Cette course aux tickets a même engendré un petit commerce parallèle. Certains n’hésitent pas à débourser jusqu’à 500 dinars pour acheter leur place dans la file, transformant un service public en marché noir où seuls les plus déterminés -ou les plus fortunés -peuvent espérer être servis.

Vers 11h du matin, le couperet tombe : plus de tickets disponibles. Beaucoup de gens arrivent à l’accueil et sont renvoyés au dimanche suivant. À l’intérieur de l’agence, c’est un monde fou; salle de conférence remplie, les halls, les parkings… Partout des gens stressés attendent leur tour pour être reçus, et certains ont besoin juste d’un renseignement.

Les entrepreneurs se retrouvent souvent bloqués pendant des heures dans un circuit administratif inefficace. Certains doivent sortir de l’agence pour effectuer une photocopie et revenir attendre leur tour, d’autres s’épuisent à poser des questions sans jamais obtenir de réponses claires. Cette anarchie crée un environnement délétère pour ceux dont le seul objectif est de faire tourner leur entreprise. Pour tenter de gérer ce chaos, un dispositif sécuritaire important a été mis en place, mais face à l’afflux massif, même les forces de sécurité peinent à faire respecter l’ordre.
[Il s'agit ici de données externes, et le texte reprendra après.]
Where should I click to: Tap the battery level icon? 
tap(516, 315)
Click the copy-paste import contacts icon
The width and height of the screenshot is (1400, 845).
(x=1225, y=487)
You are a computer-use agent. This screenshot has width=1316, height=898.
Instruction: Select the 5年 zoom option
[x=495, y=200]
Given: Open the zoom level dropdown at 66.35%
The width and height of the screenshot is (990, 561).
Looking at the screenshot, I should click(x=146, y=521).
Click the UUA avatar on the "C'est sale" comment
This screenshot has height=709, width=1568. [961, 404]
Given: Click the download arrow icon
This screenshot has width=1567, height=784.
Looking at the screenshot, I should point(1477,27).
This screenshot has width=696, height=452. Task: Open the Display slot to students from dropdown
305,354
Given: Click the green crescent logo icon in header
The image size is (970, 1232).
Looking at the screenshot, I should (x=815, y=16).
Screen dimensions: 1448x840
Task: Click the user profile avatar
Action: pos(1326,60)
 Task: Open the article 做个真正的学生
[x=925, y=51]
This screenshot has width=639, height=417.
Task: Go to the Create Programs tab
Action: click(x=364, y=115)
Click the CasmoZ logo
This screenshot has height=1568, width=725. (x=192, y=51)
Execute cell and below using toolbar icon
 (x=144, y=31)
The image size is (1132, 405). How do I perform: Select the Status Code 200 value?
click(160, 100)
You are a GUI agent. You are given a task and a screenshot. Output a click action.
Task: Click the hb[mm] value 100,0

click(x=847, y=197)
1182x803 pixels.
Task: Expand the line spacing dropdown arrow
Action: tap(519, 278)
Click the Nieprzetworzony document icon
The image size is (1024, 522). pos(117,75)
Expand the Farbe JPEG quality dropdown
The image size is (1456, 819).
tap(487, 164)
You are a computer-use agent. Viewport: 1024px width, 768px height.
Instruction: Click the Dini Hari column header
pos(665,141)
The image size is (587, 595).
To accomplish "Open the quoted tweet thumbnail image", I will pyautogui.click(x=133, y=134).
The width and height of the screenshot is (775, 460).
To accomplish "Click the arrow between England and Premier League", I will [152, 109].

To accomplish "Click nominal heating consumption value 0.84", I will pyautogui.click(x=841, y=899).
Une réforme annoncée mais toujours en attente

Le 13 avril 2025, le président Abdelmadjid Tebboune avait annoncé la fin d’Algex et la création de deux nouveaux organismes. Cinq mois plus tard, la réforme tarde à se concrétiser sur le terrain. Entre-temps, les PME algériennes continuent de suffoquer sous le poids d’une administration paralysante qui hypothèque leur compétitivité. La question n’est plus de savoir si le système doit changer, mais à quelle vitesse les autorités sauront mettre en œuvre cette régulation allégée que Boukherouf appelle de ses vœux.